Assignment » In the health care post, what is the name of the rule that makes insurance companies charge the same price to everyone of the same age?
╭─ Given text
Wednesday, April 05, 2017

Will Revived GOP Health Care Effort Bring Back Preexisting Condition Bars?

Those who have felt safer in the wake of the Republican Party's failure to pass legislation to repeal and "replace" Obamacare need to still be afraid.  Efforts are stirring among House Republicans to have another go at "reform" and the consequences could be that the health insurance market would return to much of its pre-Obamacare nature: those with preexisting conditions could be excluded from policy coverage and those with health problems could see premium costs soar to a point where any tax credits awarded under the GOP plan would barely scratch the costs of coverage.  To use a term the GOP coined, insurance companies would become death panels largely determining who gets treatment and who dies.  The main force behind the effort id the "conservative" House Freedom Caucus, a group that espouses respect for Christian values but which obviously has cast aside the Gospel message of caring for the sick.  A piece in the New York Times looks at the foul proposals brewing in the House of Representatives.  Here are excerpts: 
Monday night, word emerged that the White House and the group of conservative lawmakers known as the Freedom Caucus had discussed a proposal to revive the bill. But the proposed changes would effectively cast the Affordable Care Act’s pre-existing conditions provision aside.
The terms, described by Representative Mark Meadows, Republican of North Carolina and the head of the Freedom Caucus, are something like this: States would have the option to jettison two major parts of the Affordable Care Act’s insurance regulations. They could decide to opt out of provisions that require insurers to cover a standard, minimum package of benefits, known as the essential health benefits. And they could decide to do away with a rule that requires insurance companies to charge the same price to everyone who is the same age, a provision called community rating.
The proposal is not final, but Mr. Meadows told reporters after the meeting that his members would be interested in such a bill. To pass the House, any bill would need to find favor not just with the Freedom Caucus, but also with more moderate Republicans. It would also need to attract the support of nearly every Republican in the Senate to become law.
╰─
╭─ Extracted entries
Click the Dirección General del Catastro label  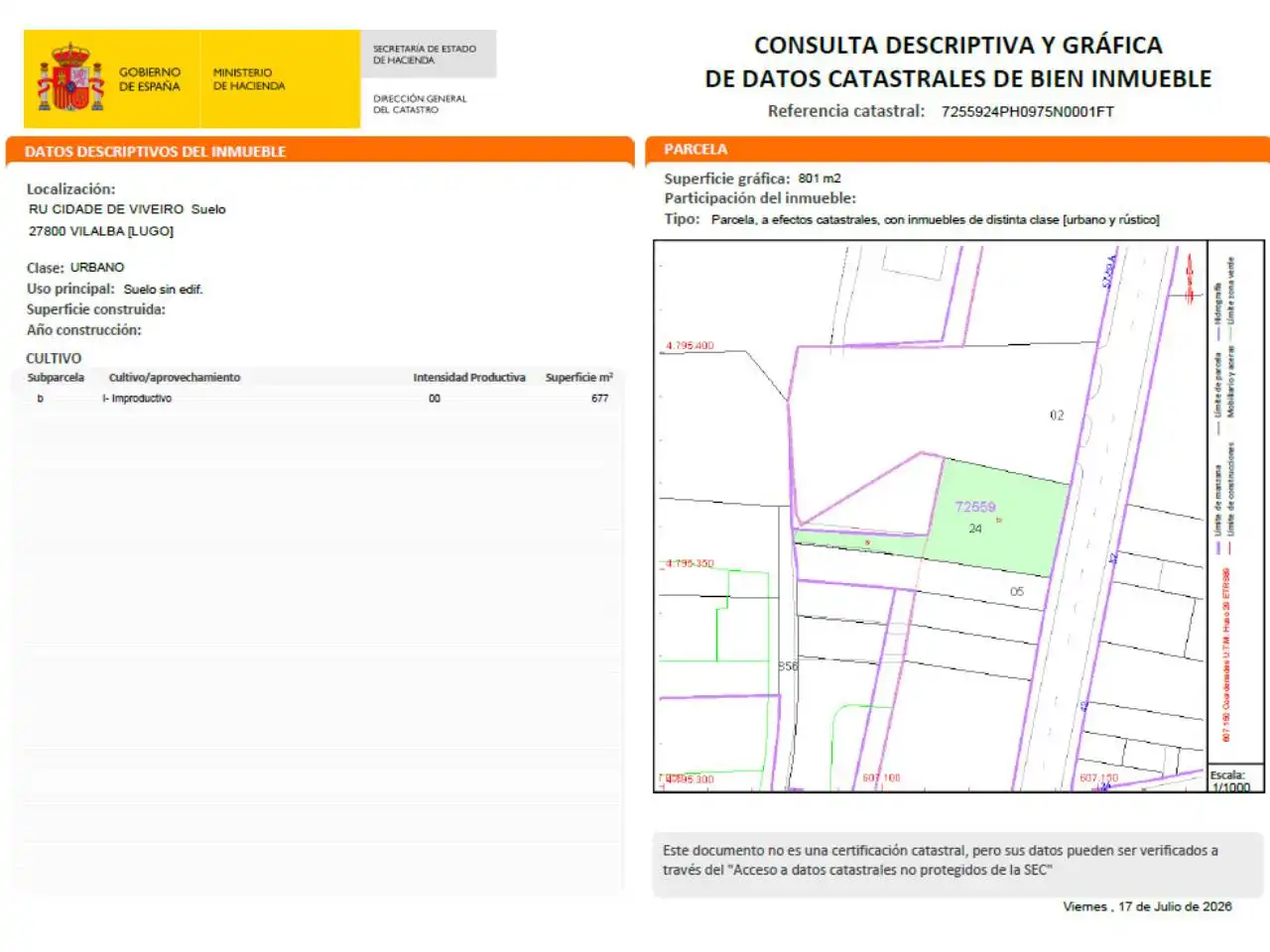[420, 104]
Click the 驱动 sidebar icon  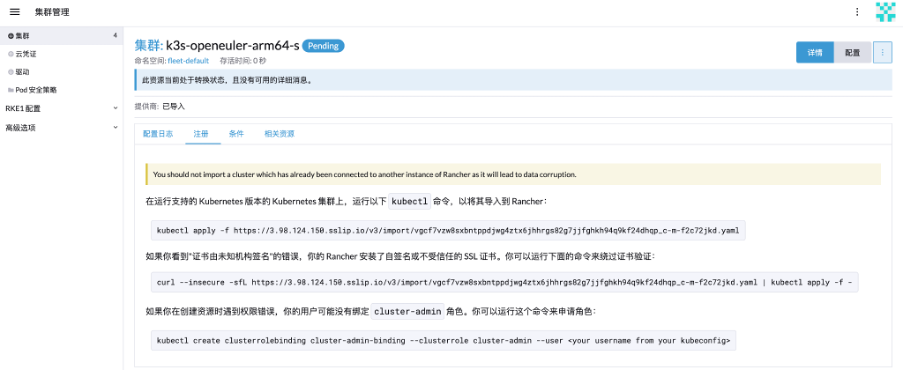tap(10, 72)
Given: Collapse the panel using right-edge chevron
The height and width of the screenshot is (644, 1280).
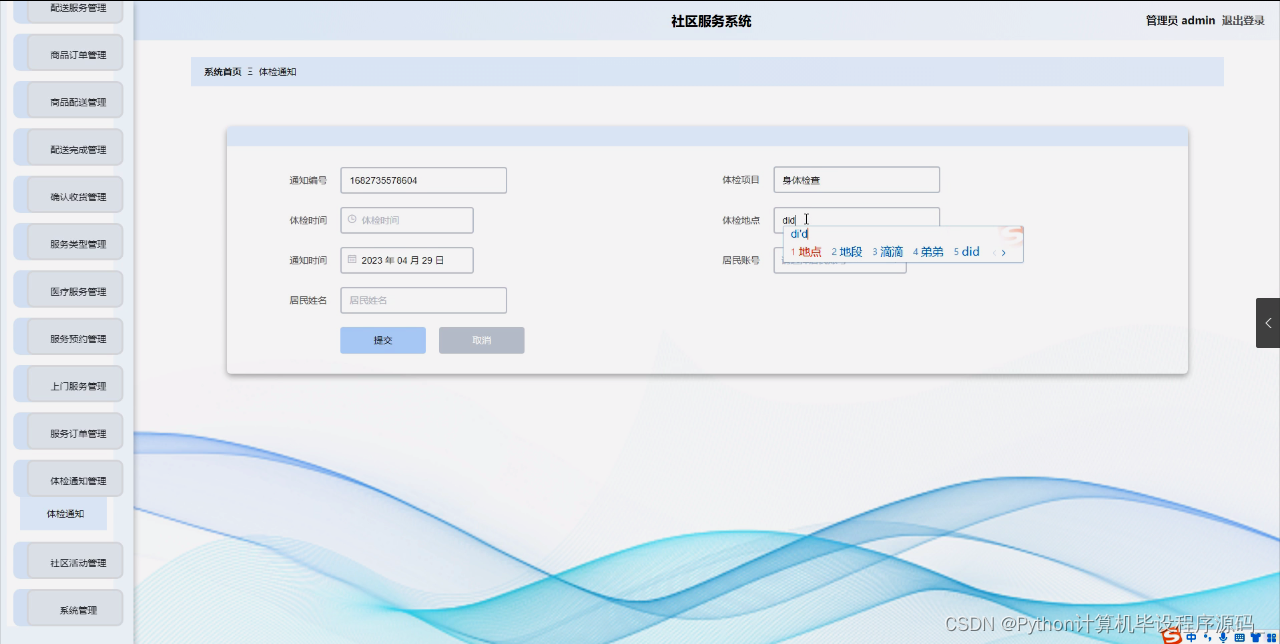Looking at the screenshot, I should pos(1267,322).
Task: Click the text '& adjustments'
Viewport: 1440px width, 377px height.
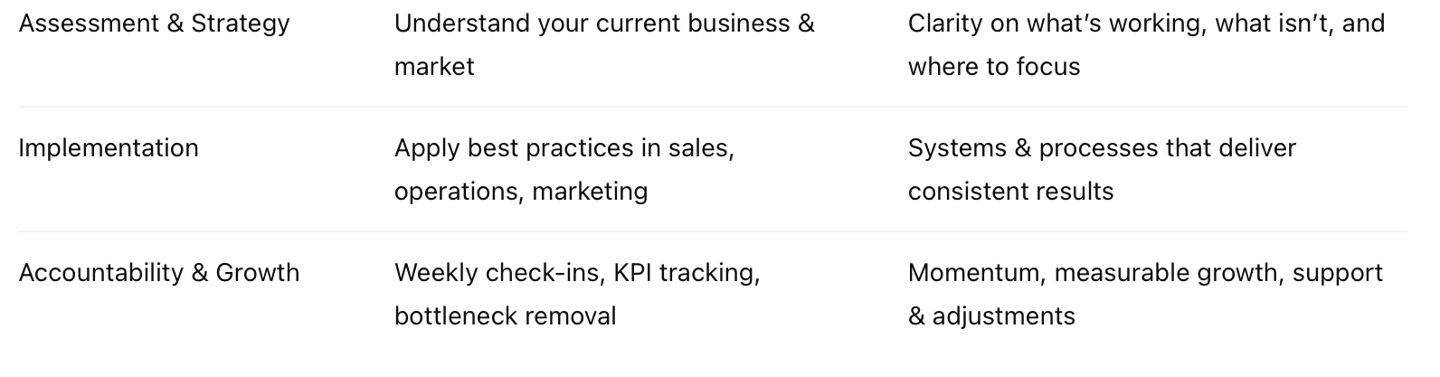Action: coord(992,316)
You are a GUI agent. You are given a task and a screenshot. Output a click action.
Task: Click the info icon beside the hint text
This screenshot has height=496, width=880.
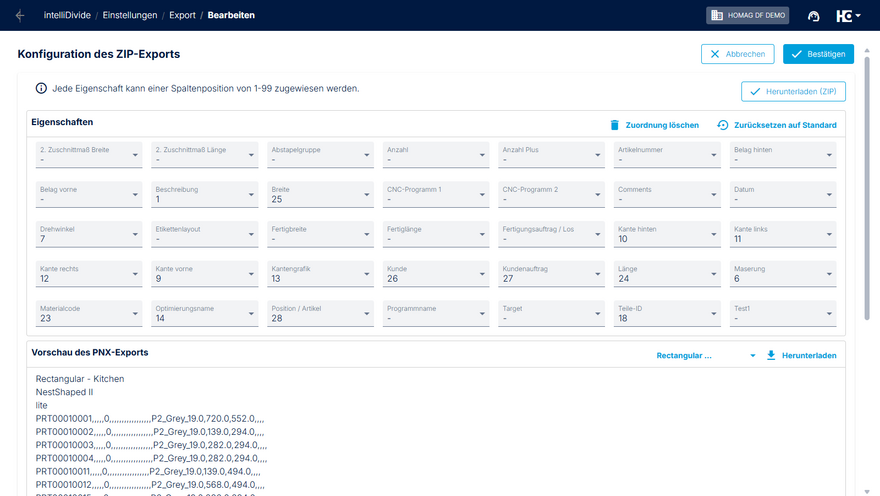point(41,88)
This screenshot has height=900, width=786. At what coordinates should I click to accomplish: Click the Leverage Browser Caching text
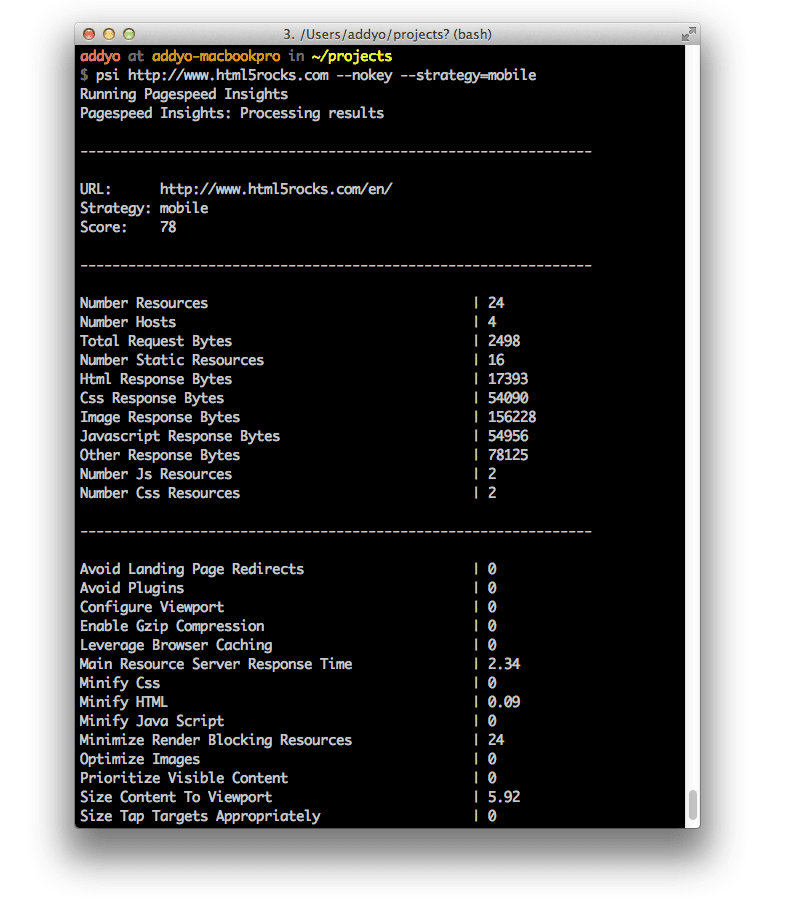[176, 645]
╰─
Task response » Community rating.